Как и предыдущий план по сбору денег, этот новый финансовый проект Гейджа на удивление сработал, и они добрались до Тихого океана, ни в чем не нуждаясь в пути. Большая часть заслуг в достигнутом успехе причитается Гейджу, поскольку именно он настоял, чтобы все религиозные праздники путники проводили в селениях, где он, помогая местным священникам в их обязанностях, получал также и свою долю приношений.
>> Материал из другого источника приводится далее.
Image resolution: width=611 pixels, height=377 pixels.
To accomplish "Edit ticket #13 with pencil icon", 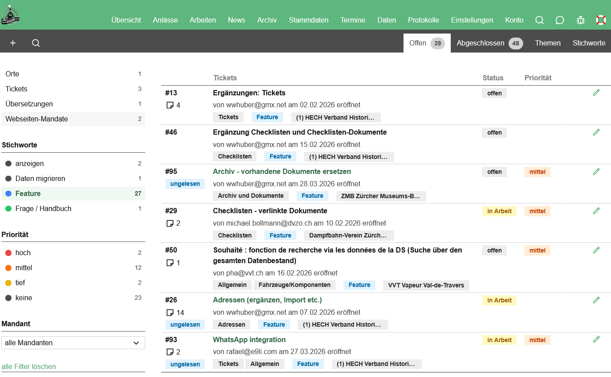I will pyautogui.click(x=596, y=93).
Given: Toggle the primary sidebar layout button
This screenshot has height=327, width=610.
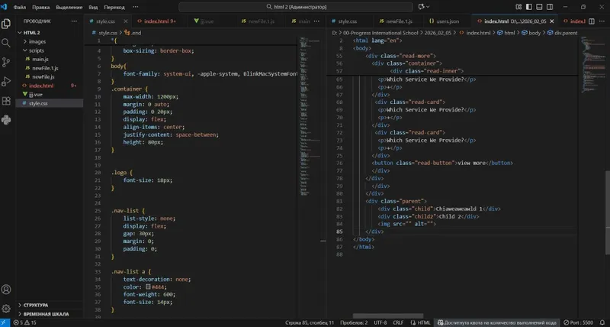Looking at the screenshot, I should (x=529, y=7).
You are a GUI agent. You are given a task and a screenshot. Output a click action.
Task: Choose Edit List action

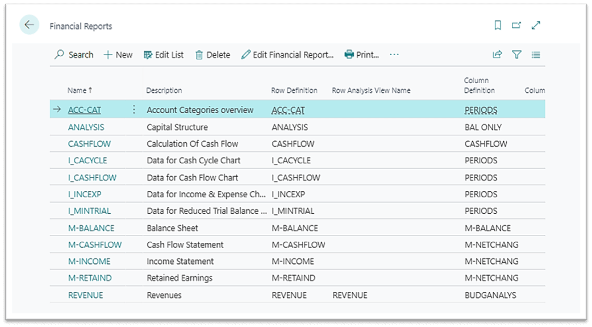164,55
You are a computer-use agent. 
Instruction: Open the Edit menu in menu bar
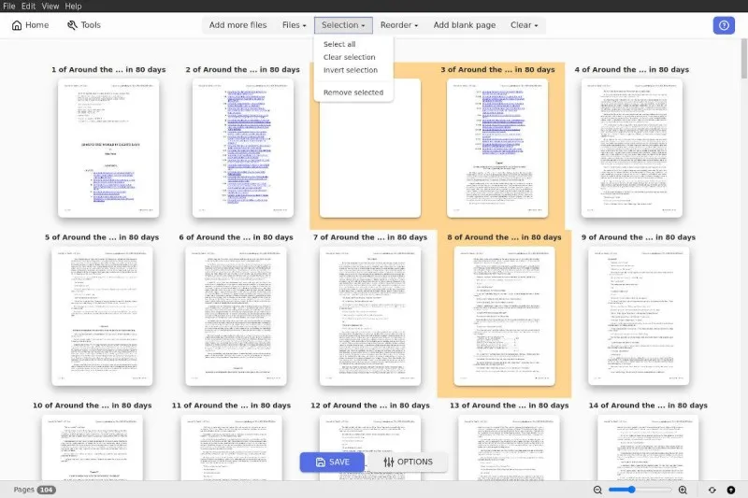click(29, 7)
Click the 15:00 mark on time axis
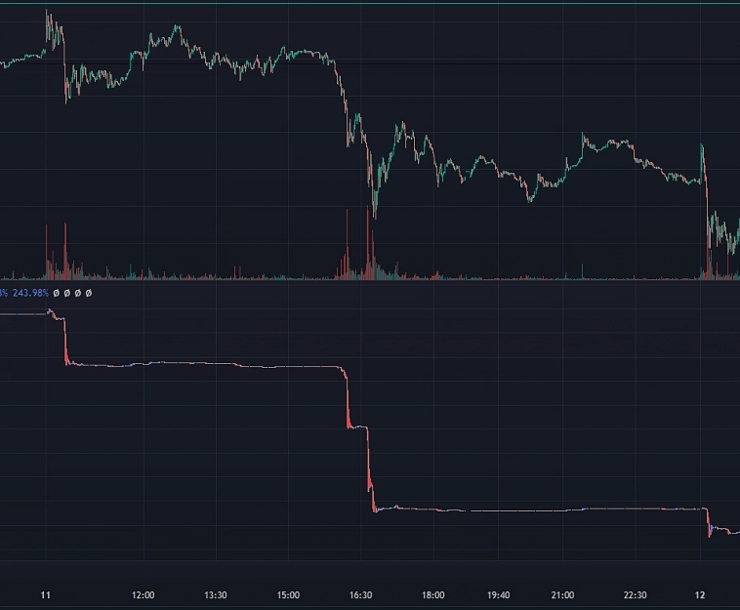This screenshot has height=610, width=740. tap(288, 595)
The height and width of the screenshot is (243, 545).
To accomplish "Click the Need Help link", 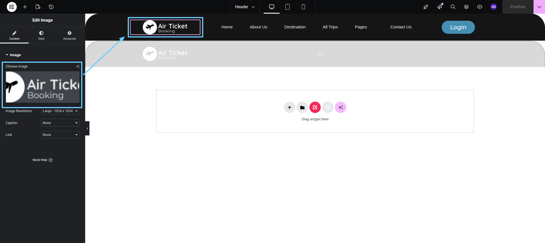I will (42, 160).
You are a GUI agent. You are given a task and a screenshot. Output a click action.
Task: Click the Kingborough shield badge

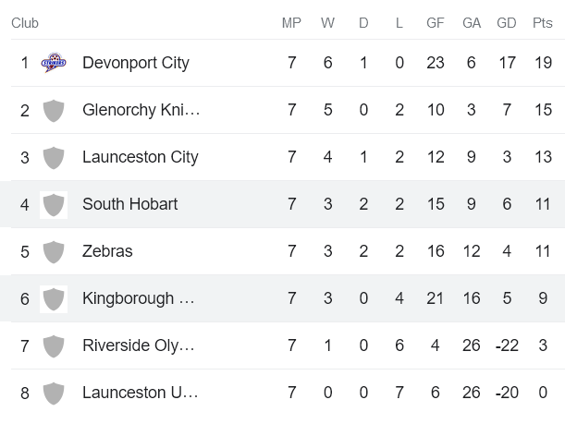click(54, 299)
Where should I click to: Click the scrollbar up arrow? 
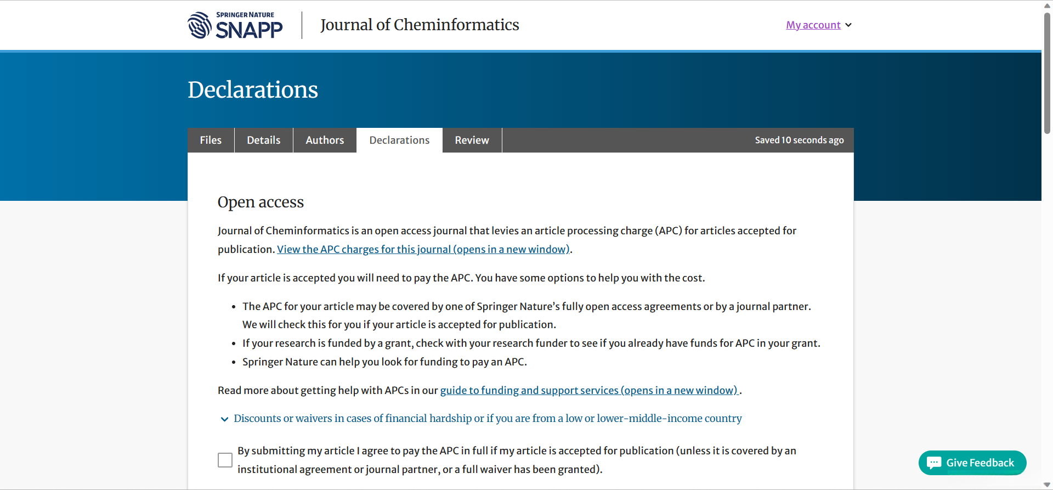pos(1047,5)
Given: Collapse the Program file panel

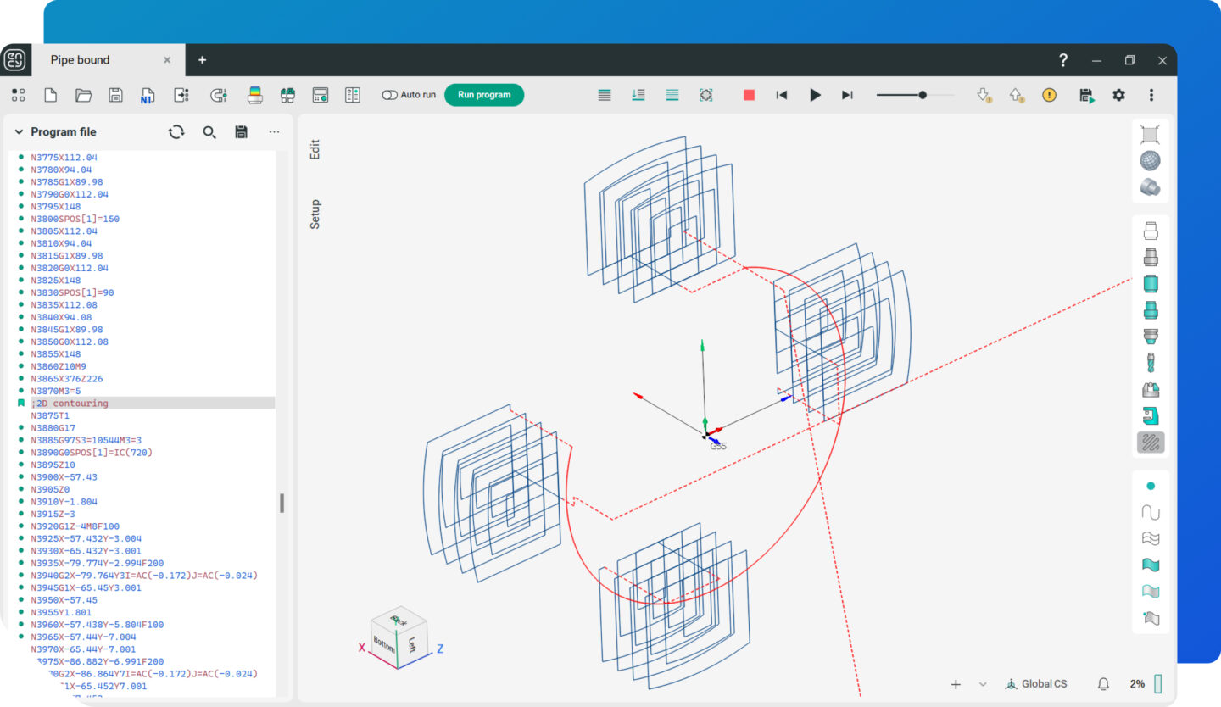Looking at the screenshot, I should (18, 131).
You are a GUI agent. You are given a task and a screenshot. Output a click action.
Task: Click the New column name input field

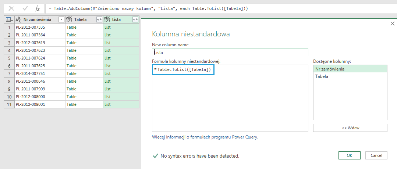point(230,53)
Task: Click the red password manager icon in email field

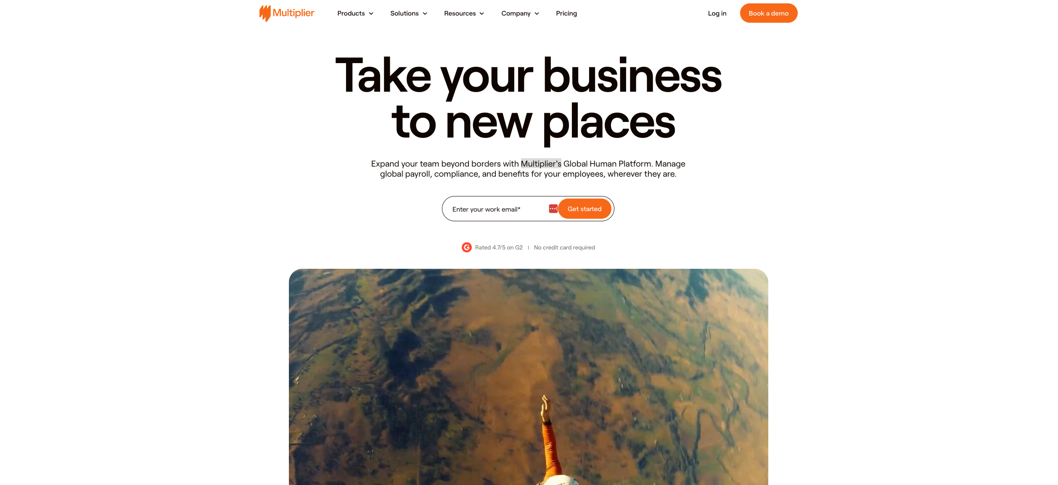Action: [553, 209]
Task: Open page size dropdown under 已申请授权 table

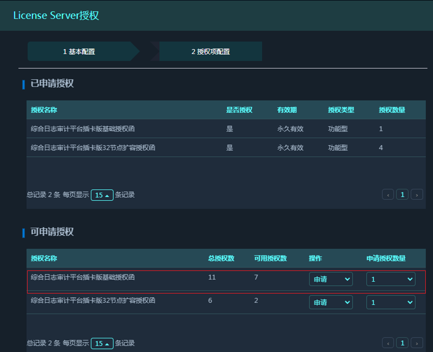Action: (102, 195)
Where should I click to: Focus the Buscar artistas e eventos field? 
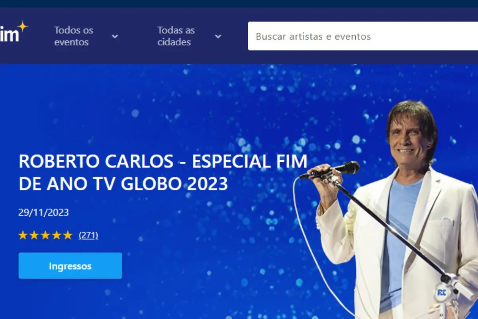click(363, 36)
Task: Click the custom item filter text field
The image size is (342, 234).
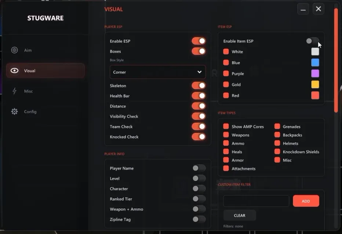Action: coord(256,201)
Так, добывая пропитание умом, «англо-американец» отыскал путь к Тихоокеанскому побережью и попал на первый корабль, шедший в Панаму. Но беды его далеко не кончились — последний маневр привел Гейджа к еще более серьезному препятствию. Едва выйдя из порта, корабль попал в сильный шторм, который отнес его намного южнее Панамы. Затем ветер улегся, и на неделю заштилело, а потом налетел новый шквал, на сей раз с противоположной стороны, и унес судно снова на север. Капитан уже надеялся уклониться в сторону Панамы, когда ветер опять упал и противное течение вновь потащило корабль на юг. К этому времени, писал Гейдж, на борту закончились и вода, и провизия, так что он, как и другие, дошел до того, чтобы пить собственную мочу и сосать пули, унимая муки жажды. Наконец дошло до такой крайности, что команда взбунтовалась, угрожая убить капитана, если он не высадит их на ближайшую сушу. Несколько минут капитан держался, потом, взглянув на обнаженные клинки, согласился сменить курс и направиться к группе маленьких островков, лежавших вблизи.